Unfractionated and Low Molecular Weight Heparin Reduce Platelet Induced Epithelial-Mesenchymal Transition in Pancreatic and Prostate Cancer Cells.

The interaction with platelets is of crucial importance for tumor cells passing through hematogenous metastasis. Platelets protect cancer cells from immune surveillance and exhibit many other prometastatic effects. Notably, platelets can change the epithelial tumor phenotype, a process termed epithelial-mesenchymal transition (EMT), which confers stem cell-like properties onto tumor cells associated with an increased motility and drug resistance. The aim of the study is to investigate the impact of heparin on the platelet induced EMT program in pancreatic and prostate tumor cells. Platelet activation and interaction with cancer cells were determined by static adhesion assays. Applying ELISAs, the platelet release of EMT inducing mediators was quantified. EMT marker protein expression by tumor cells was explored by western blot and qPCR. Our data show that different tumor cell entities have different platelet binding capacities and also that a weak interaction is sufficient to change tumor cell phenotype. Additionally, unfractionated heparin (UFH) as well as low molecular weight heparin (LMWH) reduced tumor cell platelet interaction. Subsequently, attenuated platelet-derived mediator release resulted in reduced EMT marker protein and transcription factor expression by the cancer cells and decreased cell migration. These data suggest that heparin reduces platelet induced EMT program and prevents the formation of cancer cells with stem cell-like properties. This additional mechanism argues for the use of heparin in oncological applications.

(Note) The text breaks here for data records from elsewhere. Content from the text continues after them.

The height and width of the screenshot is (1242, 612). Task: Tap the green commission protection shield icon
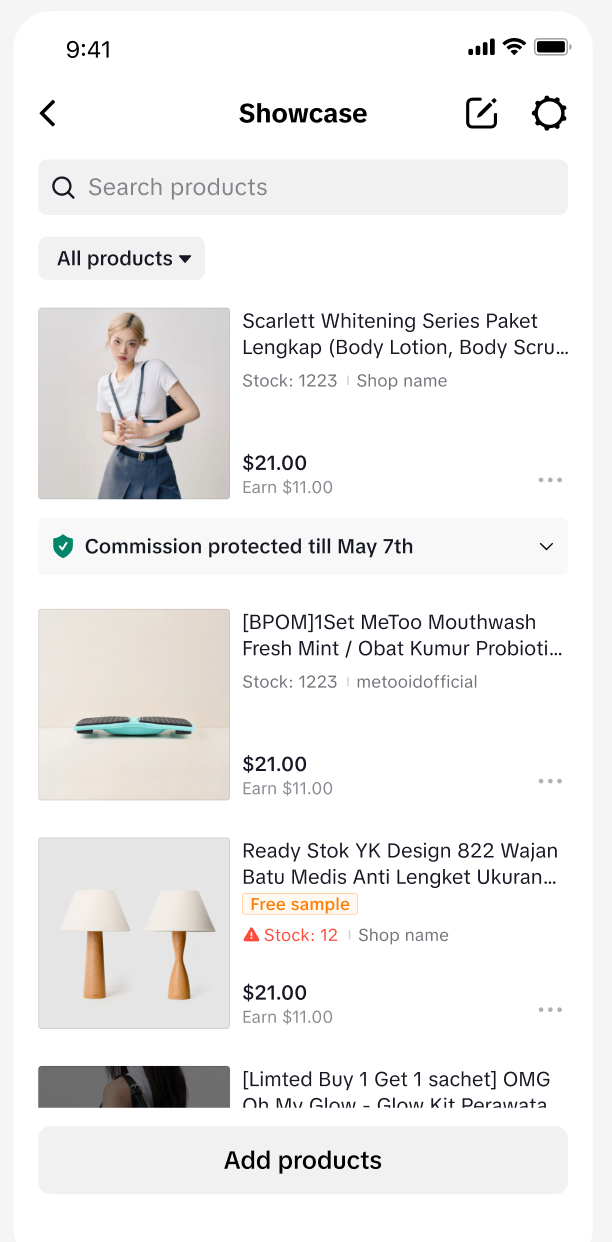(63, 546)
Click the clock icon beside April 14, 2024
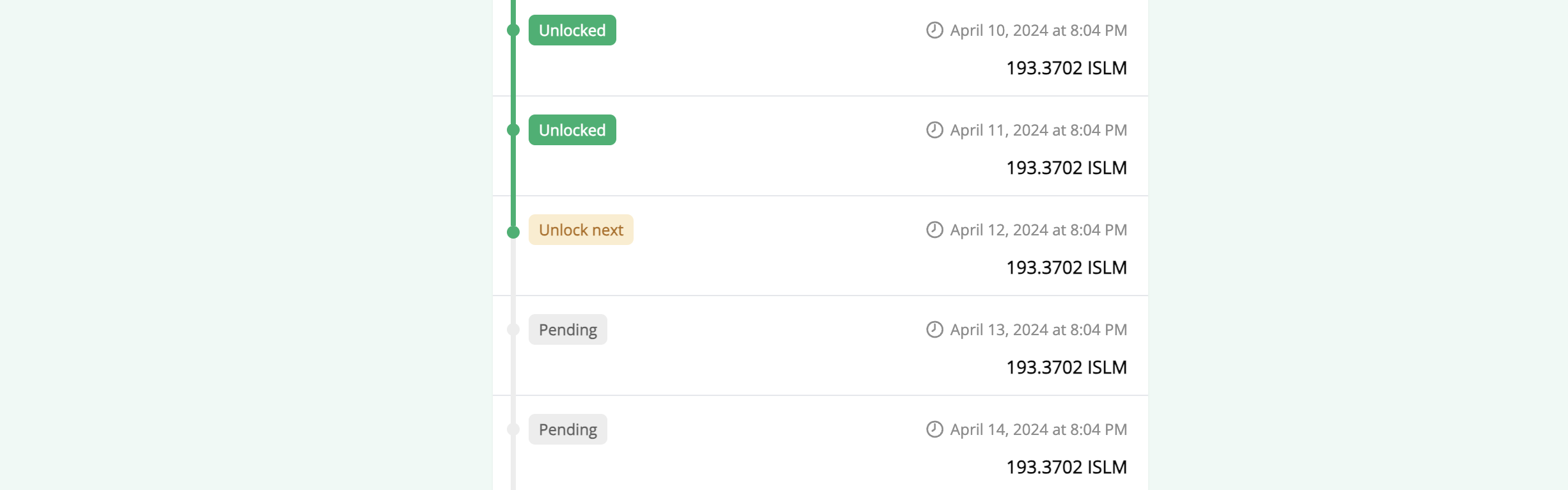The image size is (1568, 490). (934, 429)
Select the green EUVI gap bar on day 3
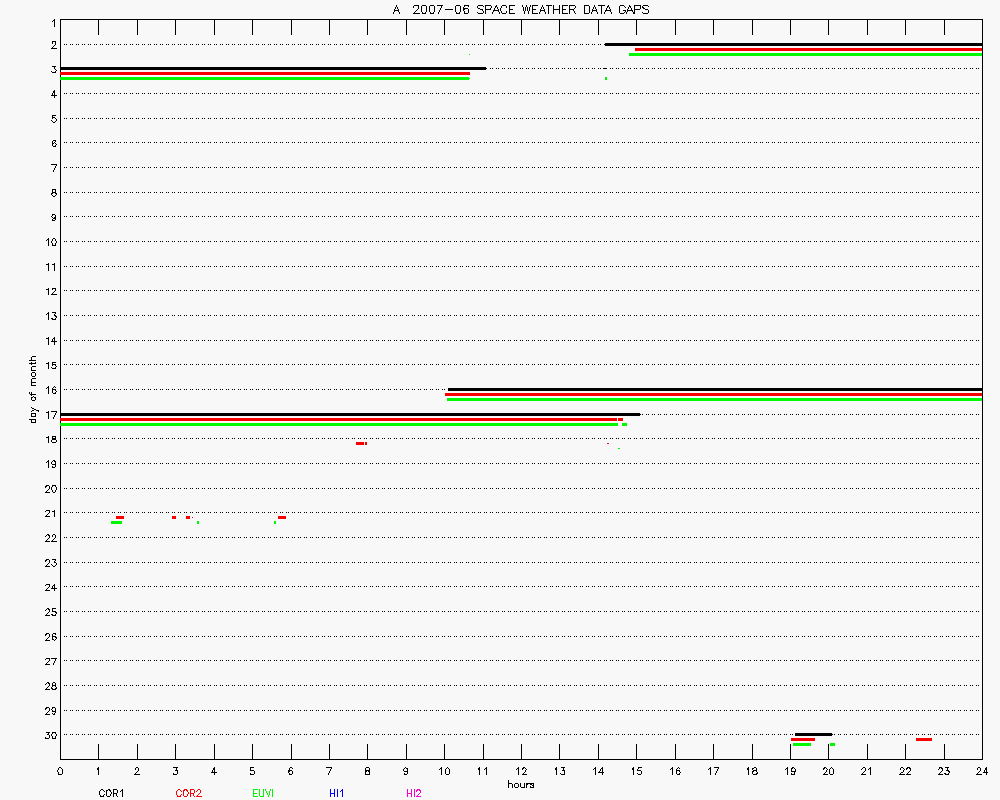The image size is (1000, 800). coord(265,78)
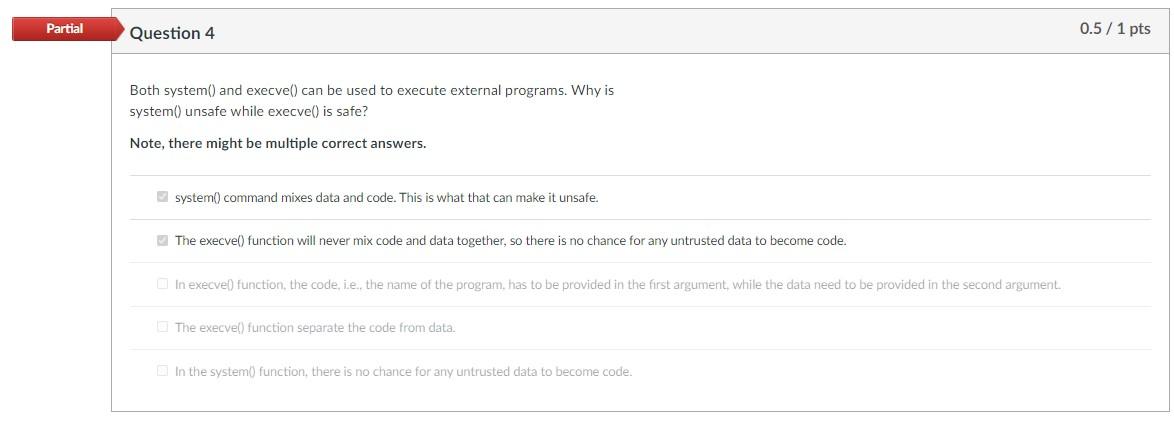Toggle the 'system() command mixes data and code' checkbox
This screenshot has width=1174, height=422.
[162, 197]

Pro-Angiogenic Effects of Latent Heparanase and Thrombin Receptor-Mediated Pathways-Do They Share a Common Ground in Melanoma Cells?

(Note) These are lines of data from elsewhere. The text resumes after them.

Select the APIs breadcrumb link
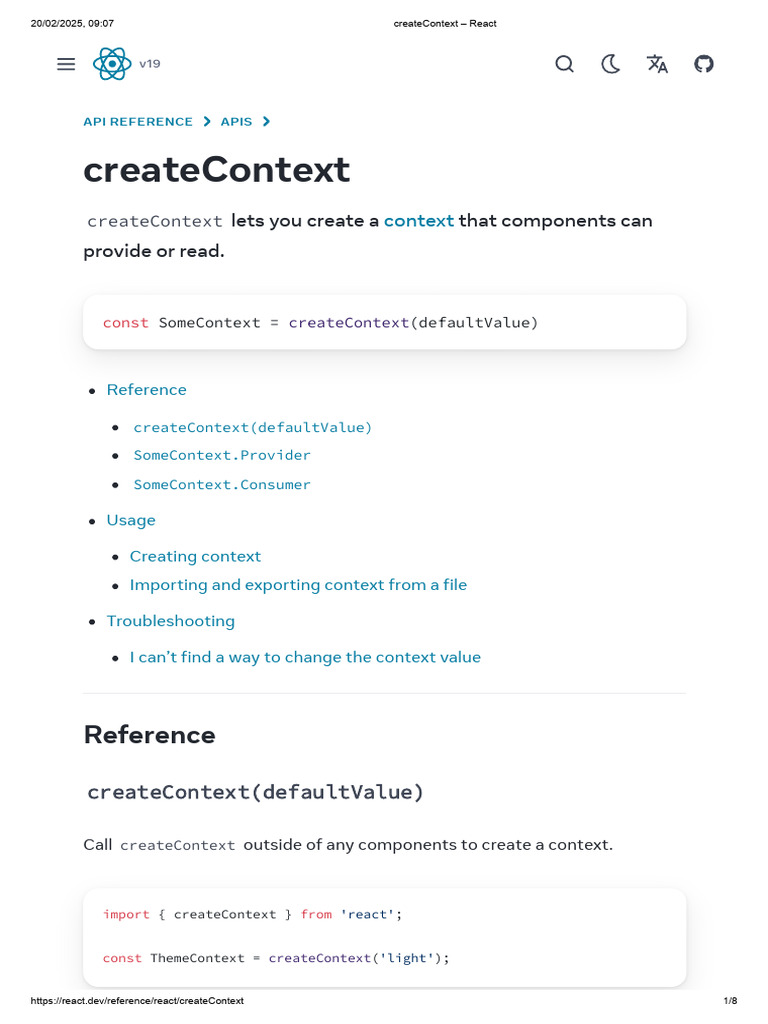 [x=236, y=122]
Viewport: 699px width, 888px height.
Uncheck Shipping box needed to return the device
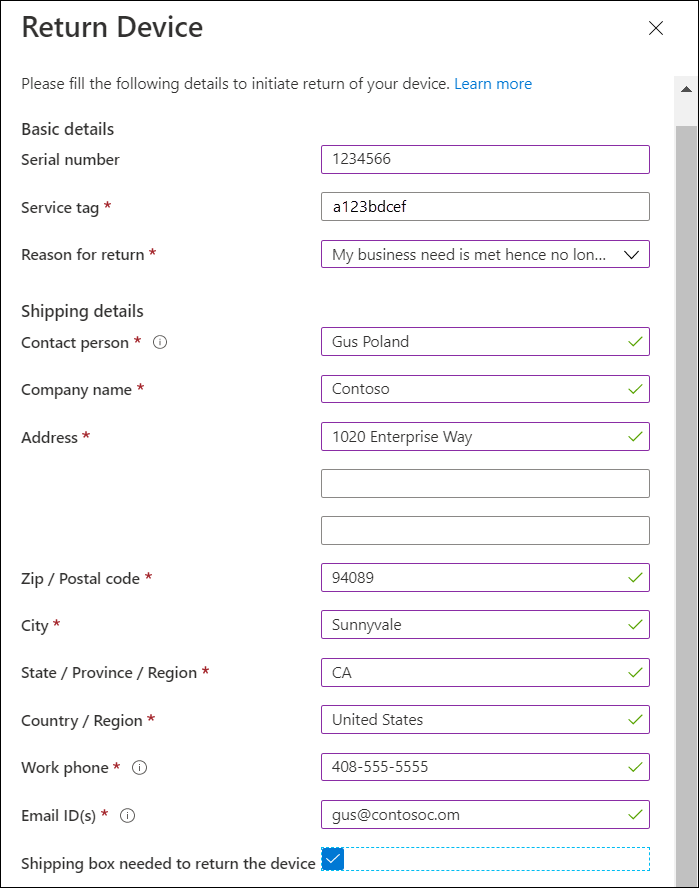point(333,859)
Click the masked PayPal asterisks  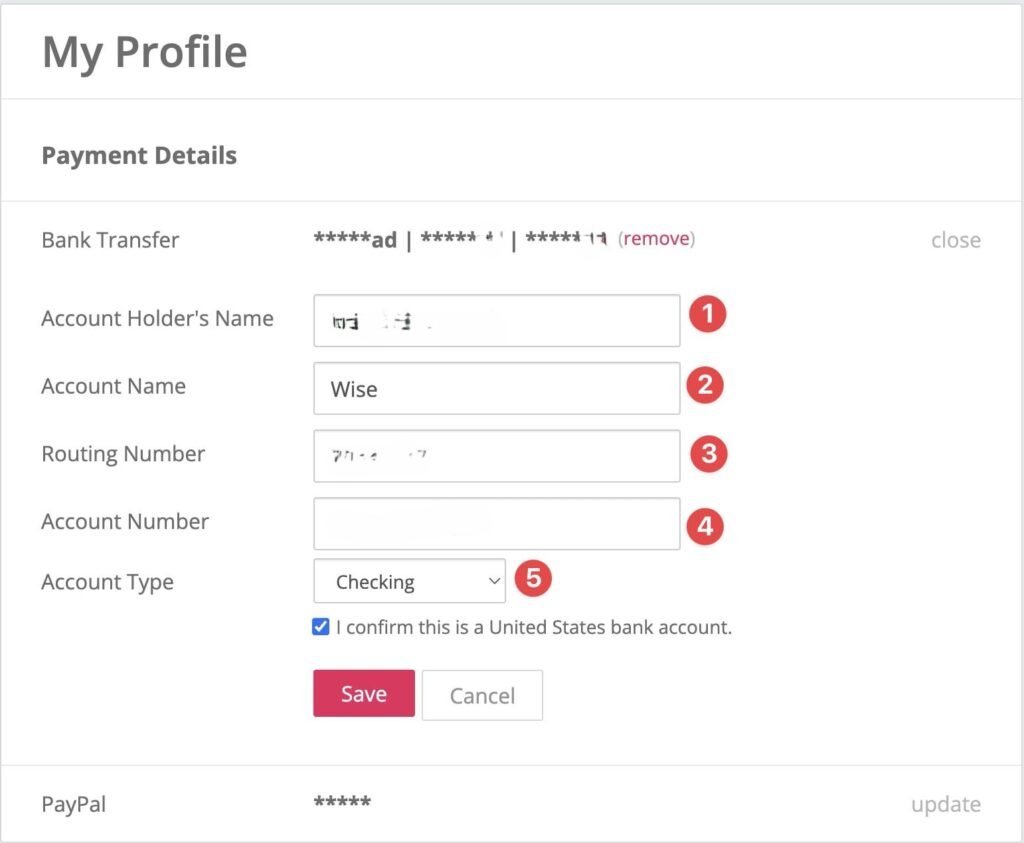tap(341, 803)
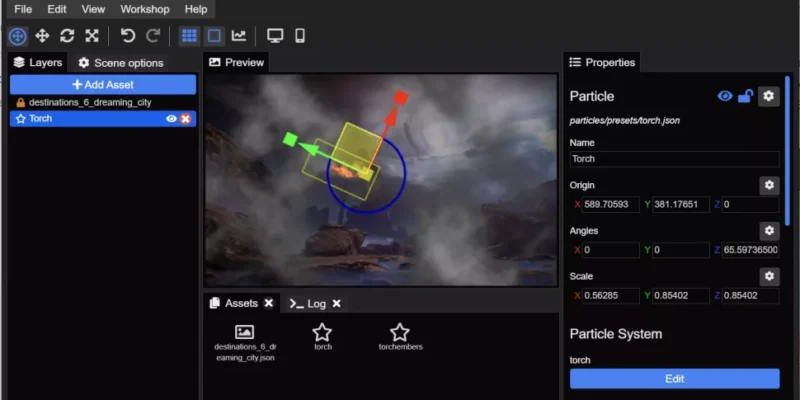Hide the Torch layer with eye icon
The image size is (800, 400).
[171, 119]
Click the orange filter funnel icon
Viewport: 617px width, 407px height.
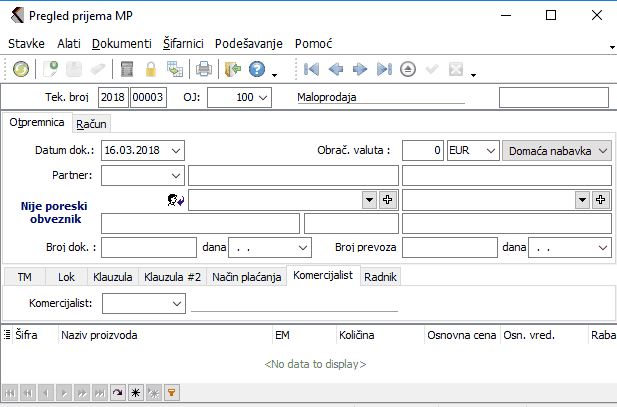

Heparanase (HPSE) is an endo-ß-D-glucuronidase that cleaves heparan sulphate (HS) chains of proteoglycans (HSPGs). Besides a remodelling of the extracellular matrix, HPSE increases the bioavailability of pro-angiogenic mediators, such as HS-associated vascular endothelial growth factor (VEGF), thereby contributing to metastatic niche formation. Notably, HPSE also induces release of VEGF from tumour cells independent of its enzymatic activity, but the underlying molecular mechanisms remain unresolved. We found that exogenous addition of latent HPSE stimulates VEGF release from human MV3 melanoma cells. The same effect was noted upon direct stimulation of thrombin receptor (protease-activated receptor 1 [PAR-1]) by Thrombin Receptor Activator Peptide 6 (TRAP-6). The matricellular ligand cysteine-rich 61 protein (Cyr61) was identified as pathway component since Cyr61 knockdown in MV3 cells abolished the VEGF release by TRAP-6 and HPSE. Since both TRAP-6 and HPSE mediated an up-regulation of phosphorylated focal adhesion kinase, which could be blocked by antagonizing PAR-1, we postulated a crosstalk between latent HPSE and PAR-1 in promoting pro-angiogenic pathways. To test this hypothesis at a molecular level, we applied dynamic mass redistribution (DMR) technique measuring intracellular mass relocation as consequence of direct receptor activation. Indeed, latent HPSE evoked a concentration-dependent DMR signal in MV3 cells as TRAP-6 did. Both could be modulated by targeting G-protein receptor signalling in general or by the PAR-1 inhibitor RWJ 56110. Using cells devoid of cell surface HS synthesis, we could confirm HPSE effects on PAR-1, independent of HSPG involvement. These data indicate, for the first time, a crosstalk between latent HPSE, thrombin receptor activation and G-protein signalling in general.